Ao mesmo tempo, Humberto Costa (PT-PE) solicitou ao Coaf informações sobre relatórios envolvendo a empresa a partir de janeiro de 2018. Todos estes requerimentos foram aprovados.
Ao pedir a quebra de sigilo, Vieira mencionou o fato de que a VTCLog tem "histórico de contratos com a administração pública, e já protagonizou investigações por superfaturamento e suspeitas de corrupção". Segundo Vieira, a empresa é suspeita de ligações com Roberto Dias, o ex-diretor de Logística do Ministério da Saúde envolvido nas negociações para a compra da vacina indiana Covaxin.
A mesma opinião foi expressa por Randolfe Rodrigues no requerimento. "Considerando que esta comissão parlamentar de inquérito está apurando graves denúncias envolvendo o Departamento de Logística do Ministério da Saúde e o então Diretor Roberto Dias, é importante aprofundar as informações que o conectam aos sócios da VTCLog", escreveu Randolfe.

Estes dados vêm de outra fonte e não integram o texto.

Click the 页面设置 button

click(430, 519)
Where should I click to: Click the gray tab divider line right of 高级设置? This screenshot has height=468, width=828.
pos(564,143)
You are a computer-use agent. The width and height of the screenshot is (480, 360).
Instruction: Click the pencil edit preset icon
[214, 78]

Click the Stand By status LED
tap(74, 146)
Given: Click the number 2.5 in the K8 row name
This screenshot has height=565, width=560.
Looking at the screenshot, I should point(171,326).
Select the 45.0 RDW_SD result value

Em nota ao Estadão, a empresa disse que toda sua movimentação bancária está escriturada em registros contábeis, "inexistindo quaisquer irregularidades". E ressaltou que o ministro do Supremo Tribunal Federal (STF) Dias Toffoli atendeu a seu pedido para delimitar o período da quebra dos sigilos de março de 2020 em diante. Toffoli também determinou que a CPI apenas analise os dados em sessão reservada. Foi a primeira decisão do STF nesse sentido envolvendo a comissão.

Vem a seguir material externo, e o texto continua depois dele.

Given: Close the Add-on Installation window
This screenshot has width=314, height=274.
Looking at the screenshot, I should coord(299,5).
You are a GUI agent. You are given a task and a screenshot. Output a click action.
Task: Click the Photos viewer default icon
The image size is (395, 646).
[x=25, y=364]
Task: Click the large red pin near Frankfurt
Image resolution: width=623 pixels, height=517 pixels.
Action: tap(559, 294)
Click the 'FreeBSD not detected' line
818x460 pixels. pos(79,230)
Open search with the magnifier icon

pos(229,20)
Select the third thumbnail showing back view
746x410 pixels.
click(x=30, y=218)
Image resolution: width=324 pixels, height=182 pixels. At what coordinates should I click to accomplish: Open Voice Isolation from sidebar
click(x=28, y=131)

"A empresa reitera que a origem das suas receitas são comprovadamente lícitas, decorrentes de serviços efetivamente prestados, citando como exemplo que é responsável pela distribuição de todas as vacinas fornecidas pelo Governo Federal", informou em nota. A VTCLog também informou que tomará "as medidas judiciais cabíveis quanto aos vazamentos ilegais e criminosos dos seus dados protegidos por sigilo".
Histórico
Até 2018, a logística de materiais como vacinas e medicamentos era feita no Ministério da Saúde por um órgão da própria pasta, a Central Nacional de Armazenagem e Distribuição de Imunobiológicos (Cenadi), que tinha contratos com várias empresas terceirizadas, entre elas a própria VTCLog. O galpão principal ficava no Rio de Janeiro.
Sob a justificativa de redução de gastos, o então ministro, o deputado Ricardo Barros (PP-PR), decidiu desmobilizar a Cenadi e promover uma licitação para concentrar em uma única empresa a logística do Ministério da Saúde. A primeira colocada acabou inabilitada, e a VTCLog assumiu o contrato com o Ministério da Saúde em março de 2018, no valor de R$ 97 milhões. O contrato é válido até 2023. O deputado também é alvo da CPI da Covid.
Na época, a VTCLog disse não ter qualquer relação com o ex-ministro. "Informamos que os contratos da empresa com o poder público são e sempre foram objetos de processos licitatórios devidamente fiscalizados pelos órgãos de controle", afirmou a empresa.